Still, if history reveals anything, it is that using the Russian
judiciary for political showmanship is a sometimes perilous path.
Political trials ultimately backfired for the czars, Dr. Wortman noted,
in part because the accused often upstaged the accuser.
From his jail cell Mr. Chernyshevksy wrote a political treatise in novel
form, "What Is to Be Done?" which became a manifesto among
future revolutionaries (Lenin among them) and helped convert many to the
cause. And even after years in exile, when the government extended to
him the possibility of pardon, Mr. Chernyshevsky refused to make nice.

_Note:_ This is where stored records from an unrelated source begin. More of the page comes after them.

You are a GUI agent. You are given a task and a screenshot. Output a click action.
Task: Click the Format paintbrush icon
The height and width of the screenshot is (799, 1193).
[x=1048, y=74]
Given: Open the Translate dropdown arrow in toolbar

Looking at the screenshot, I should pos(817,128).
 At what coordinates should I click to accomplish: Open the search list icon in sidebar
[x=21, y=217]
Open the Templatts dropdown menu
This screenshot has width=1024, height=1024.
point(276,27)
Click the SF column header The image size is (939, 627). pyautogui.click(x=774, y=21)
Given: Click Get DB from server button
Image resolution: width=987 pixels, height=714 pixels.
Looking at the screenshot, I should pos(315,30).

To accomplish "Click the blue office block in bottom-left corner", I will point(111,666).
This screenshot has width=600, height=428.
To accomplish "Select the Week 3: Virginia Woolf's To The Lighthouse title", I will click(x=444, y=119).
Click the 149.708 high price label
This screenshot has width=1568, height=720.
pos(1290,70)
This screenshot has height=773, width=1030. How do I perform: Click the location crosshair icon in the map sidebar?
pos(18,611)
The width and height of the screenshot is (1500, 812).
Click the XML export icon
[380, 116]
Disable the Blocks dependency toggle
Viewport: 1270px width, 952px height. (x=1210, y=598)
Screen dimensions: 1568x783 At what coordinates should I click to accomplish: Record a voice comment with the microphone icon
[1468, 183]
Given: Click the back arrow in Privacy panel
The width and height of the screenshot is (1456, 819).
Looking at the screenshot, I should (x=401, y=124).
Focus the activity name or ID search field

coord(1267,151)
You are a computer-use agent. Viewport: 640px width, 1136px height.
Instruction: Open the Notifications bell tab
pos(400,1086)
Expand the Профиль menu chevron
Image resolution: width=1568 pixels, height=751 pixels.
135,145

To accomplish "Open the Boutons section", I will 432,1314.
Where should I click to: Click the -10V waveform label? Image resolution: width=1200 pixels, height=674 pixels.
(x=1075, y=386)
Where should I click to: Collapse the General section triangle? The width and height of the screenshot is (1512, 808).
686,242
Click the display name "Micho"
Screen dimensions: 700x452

"It appears to me that I was exiled only because my head is
differently constructed from that of the head of chief of the
police," he was said to have remarked, according to "The
Bolsheviks," by the late Harvard historian, Adam B. Ulam. "How
can I ask for a pardon for that?"
Dr. Michael McFaul, a history professor at Stanford University, said
that by moving so slowly after Mr. Khodorkovsky's arrest, Mr. Putin has
played his powerful hand poorly, creating uncertainty in the financial
markets and showing signs of indecisiveness that investors find
worrying. "It's been the worst handling of these cases that you can
imagine," said Dr. McFaul.
Critics of the cases say that if the trials undermine investor
confidence in Russia over the long term, scaring away capitalism's
richest fuel - money mixed with ideas - then Mr. Khodorkovsky, like Mr.
Chernyshevsky and the innocents accused of murdering Sergei Kirov, might
acquire an unexpected meaning: a man whose humiliation by the state
guaranteed that the state ultimately weakened itself.